Water is special — the hydrogen bond audit

We said water has a large c because hydrogen bonds store energy. Quantitatively: the covalent O{-}H bond in a water molecule is about 460 kJ/mol strong, but each inter-molecular hydrogen bond is only about 20 kJ/mol. In liquid water at room temperature each molecule is hydrogen-bonded to roughly 3.5 neighbours (on average, continually rearranging). That gives an energy reservoir of about \tfrac{1}{2}\cdot 3.5 \cdot 20\,\text{kJ/mol} \approx 35\,\text{kJ/mol} that can be modestly rearranged without breaking bonds.
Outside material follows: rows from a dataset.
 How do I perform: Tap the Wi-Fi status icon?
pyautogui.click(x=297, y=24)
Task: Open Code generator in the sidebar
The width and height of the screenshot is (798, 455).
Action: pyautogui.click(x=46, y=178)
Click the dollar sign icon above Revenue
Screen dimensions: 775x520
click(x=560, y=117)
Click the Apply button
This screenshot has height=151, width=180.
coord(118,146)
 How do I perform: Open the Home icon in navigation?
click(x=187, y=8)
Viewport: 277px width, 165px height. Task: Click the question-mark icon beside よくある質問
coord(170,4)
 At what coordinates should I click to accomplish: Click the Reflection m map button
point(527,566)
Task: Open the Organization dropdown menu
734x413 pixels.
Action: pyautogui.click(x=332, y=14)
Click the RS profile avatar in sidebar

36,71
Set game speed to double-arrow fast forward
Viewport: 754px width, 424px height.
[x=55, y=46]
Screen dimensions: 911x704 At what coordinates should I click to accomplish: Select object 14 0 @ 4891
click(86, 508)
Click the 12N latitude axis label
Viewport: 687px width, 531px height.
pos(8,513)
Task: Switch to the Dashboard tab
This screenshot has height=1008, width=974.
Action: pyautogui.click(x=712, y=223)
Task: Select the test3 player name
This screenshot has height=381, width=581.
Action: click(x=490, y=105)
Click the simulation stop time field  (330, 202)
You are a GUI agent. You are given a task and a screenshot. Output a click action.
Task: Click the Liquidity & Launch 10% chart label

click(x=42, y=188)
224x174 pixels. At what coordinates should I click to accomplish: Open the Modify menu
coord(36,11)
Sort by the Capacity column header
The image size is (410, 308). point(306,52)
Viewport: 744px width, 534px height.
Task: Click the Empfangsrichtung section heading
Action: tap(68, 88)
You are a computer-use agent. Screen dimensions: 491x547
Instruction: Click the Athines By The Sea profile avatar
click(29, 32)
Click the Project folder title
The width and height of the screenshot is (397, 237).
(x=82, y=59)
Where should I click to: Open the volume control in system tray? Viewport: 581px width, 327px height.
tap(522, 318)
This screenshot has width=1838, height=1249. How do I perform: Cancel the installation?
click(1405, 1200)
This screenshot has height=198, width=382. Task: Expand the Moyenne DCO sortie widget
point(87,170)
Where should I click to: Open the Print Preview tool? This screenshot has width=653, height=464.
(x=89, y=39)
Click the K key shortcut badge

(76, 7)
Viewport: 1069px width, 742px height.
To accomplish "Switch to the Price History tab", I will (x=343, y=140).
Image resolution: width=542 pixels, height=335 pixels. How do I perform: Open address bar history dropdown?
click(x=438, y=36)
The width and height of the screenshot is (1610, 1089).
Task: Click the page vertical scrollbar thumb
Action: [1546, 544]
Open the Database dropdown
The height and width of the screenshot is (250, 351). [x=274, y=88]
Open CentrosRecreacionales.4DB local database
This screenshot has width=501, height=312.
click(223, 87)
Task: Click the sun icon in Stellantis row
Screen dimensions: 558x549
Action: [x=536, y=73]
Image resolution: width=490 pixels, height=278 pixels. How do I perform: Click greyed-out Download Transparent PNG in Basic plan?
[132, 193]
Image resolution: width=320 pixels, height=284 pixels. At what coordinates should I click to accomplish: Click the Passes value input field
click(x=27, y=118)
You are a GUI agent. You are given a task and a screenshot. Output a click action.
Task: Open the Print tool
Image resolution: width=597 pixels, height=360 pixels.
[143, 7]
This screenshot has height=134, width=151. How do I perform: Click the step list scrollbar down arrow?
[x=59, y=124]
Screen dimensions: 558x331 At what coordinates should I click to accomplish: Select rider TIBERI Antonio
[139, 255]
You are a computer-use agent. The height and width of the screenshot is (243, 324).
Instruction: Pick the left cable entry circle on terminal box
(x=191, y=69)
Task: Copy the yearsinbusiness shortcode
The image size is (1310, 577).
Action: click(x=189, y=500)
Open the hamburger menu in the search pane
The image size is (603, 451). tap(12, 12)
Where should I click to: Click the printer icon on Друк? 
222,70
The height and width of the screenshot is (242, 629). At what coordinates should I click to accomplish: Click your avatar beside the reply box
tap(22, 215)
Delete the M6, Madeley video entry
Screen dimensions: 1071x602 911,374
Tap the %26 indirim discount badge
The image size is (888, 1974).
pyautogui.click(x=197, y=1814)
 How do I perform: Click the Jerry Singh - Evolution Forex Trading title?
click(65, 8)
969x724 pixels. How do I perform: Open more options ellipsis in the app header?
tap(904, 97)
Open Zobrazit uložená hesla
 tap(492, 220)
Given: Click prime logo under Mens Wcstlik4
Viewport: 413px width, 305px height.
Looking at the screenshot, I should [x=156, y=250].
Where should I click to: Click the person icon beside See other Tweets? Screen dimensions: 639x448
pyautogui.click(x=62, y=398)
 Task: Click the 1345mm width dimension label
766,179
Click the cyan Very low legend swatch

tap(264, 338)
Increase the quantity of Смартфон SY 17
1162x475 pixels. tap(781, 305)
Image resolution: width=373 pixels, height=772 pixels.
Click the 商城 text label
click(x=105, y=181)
A useful exercise: compare water's c to that of liquid methane or neon at cryogenic temperatures (each a liquid made of molecules that cannot hydrogen-bond because they have no O-H or N-H bonds). Those liquids have molar c's of about 50-60 J/(mol·K), whereas water is 75\,\text{J/(mol·K)} — higher by the 15-20 J expected from the hydrogen-bond network. Hydrogen bonding is literally the source of water's excess c.

This has consequences far beyond the laboratory. Water moderates Earth's climate because each kilogram of the ocean can absorb four times the heat per kelvin of a kilogram of rock. Without hydrogen bonding — without water as we know it — the oceans would swing between boiling and freezing every season. The stability of our climate is in large part a consequence of the unique molecular physics of H_2O.

Non-adiabatic corrections — Newton's law of cooling

Real calorimeters are not perfectly insulated. They lose heat continuously to the surroundings at a rate proportional to the temperature difference — Newton's law of cooling:

\frac{dT}{dt} = -k(T - T_{\text{room}}).

In the method of mixtures, this means the thermometer's reading overshoots the moment of true equilibrium and then drifts downward as the calorimeter loses heat. A careful experimenter records the thermometer for several minutes after the initial settling, plots the cooling curve, and extrapolates backward to the instant of mixing to get the "true" equilibrium T_f. The correction is usually small (fractions of a degree for a well-insulated calorimeter) but crucial for precision work.

A more elegant approach, used in physics-olympiad and research-grade calorimeters, is isothermal calorimetry: the calorimeter is kept in a water bath at exactly the room temperature, so T - T_{\text{room}} = 0 and Newton's law gives zero loss. The system reaches equilibrium with no drift. The Bose Institute in Kolkata still runs isothermal calorimeters of a 1920s design for undergraduate practicals — the method is mature.

Heat capacity of a bulk room of air

A calculation to check intuition: the mass of air in a 3×4×3 m^3 bedroom at 25°C is about 3\times 4\times 3 \times 1.2\,\text{kg/m}^3 = 43 kg. Air's c_p \approx 1005 J/(kg·K). So the room-air heat capacity is 43 \times 1005 \approx 43\,\text{kJ/K}. To cool that room by 10 K (a typical AC target) takes 430 kJ, about the work of a 1.5 kW AC running at full cooling for 5 minutes — matching what every Indian flat-dweller has noticed: a sensible AC takes about 5 minutes to noticeably cool a room on a 40°C afternoon. The factor-of-2 discrepancy (real rooms take 15 minutes, not 5) is because the walls, furniture, and floor — all warm — add another ≈100 kJ/K of heat capacity that the AC must also overcome.

This is the whole power of equation (1): once you know mc for a system, you know how responsive it is to heat flow, and you can design appliances, estimate comfort times, and set up engineering problems with no further information.